IN THE MATTER OF: M.H.


APPEARANCES: John K. Clark, Jr., Jackson, Ohio, for appellant.

The opinion of the court was delivered by: Harsha, P.J.

Cite as In re M.H.,

DECISION AND JUDGMENT ENTRY

{¶1} Mother appeals the grant of the permanent custody of her daughter, M.H., to the Vinton County Department of Job and Family Services (VCDJFS) and argues that the trial court's decision was against the manifest weight of the evidence. However, the record contains some competent and credible evidence that granting custody to VCDJFS was in M.H.'s best interest. Specifically, evidence supports the court's findings that Mother failed to remedy issues related to housing, employment, visitation, and counseling as called for in the reunification plan and that M.H. did not wish to be returned to Mother's custody.

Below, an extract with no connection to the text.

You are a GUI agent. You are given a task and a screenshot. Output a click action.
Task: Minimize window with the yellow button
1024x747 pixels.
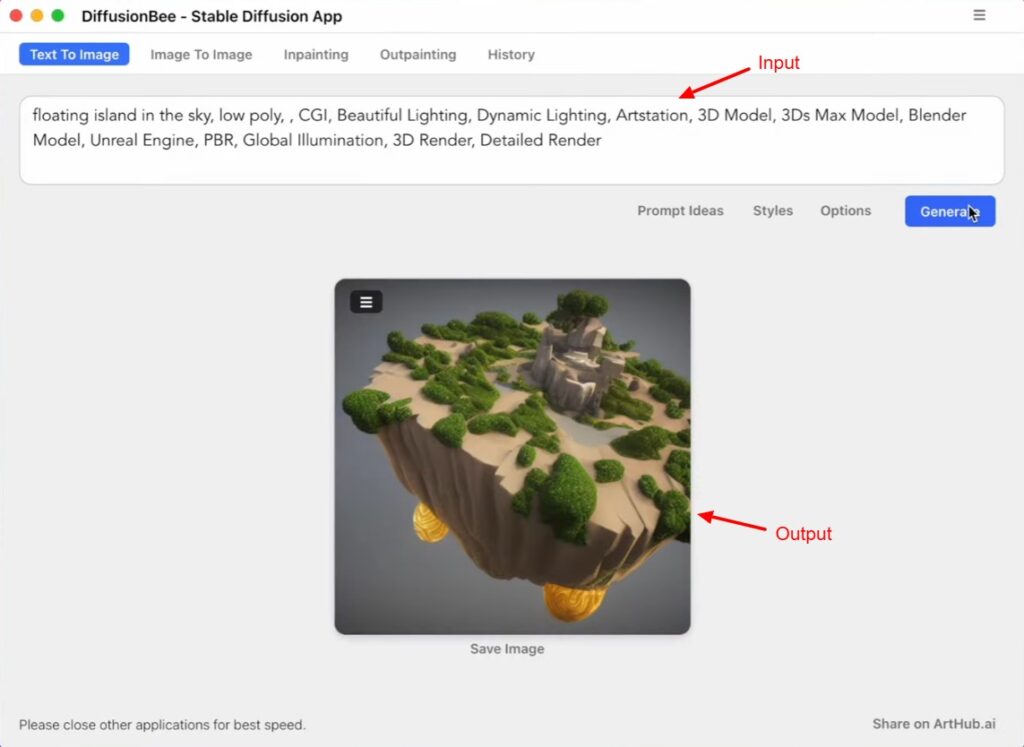coord(37,16)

{¶2} Next, Mother contends that the trial court erred in finding that VCDJFS made reasonable efforts to either reunite her with M.H. or to place M.H. with a suitable relative. However, the trial court was not required to make a "reasonable efforts" finding when the child has been in the custody of the agency for more than twelve months of a consecutive twenty-two-month period. Likewise, the court's award of permanent custody was proper because the statutory language referring to relative placement is precatory and serves only as a discretionary guideline.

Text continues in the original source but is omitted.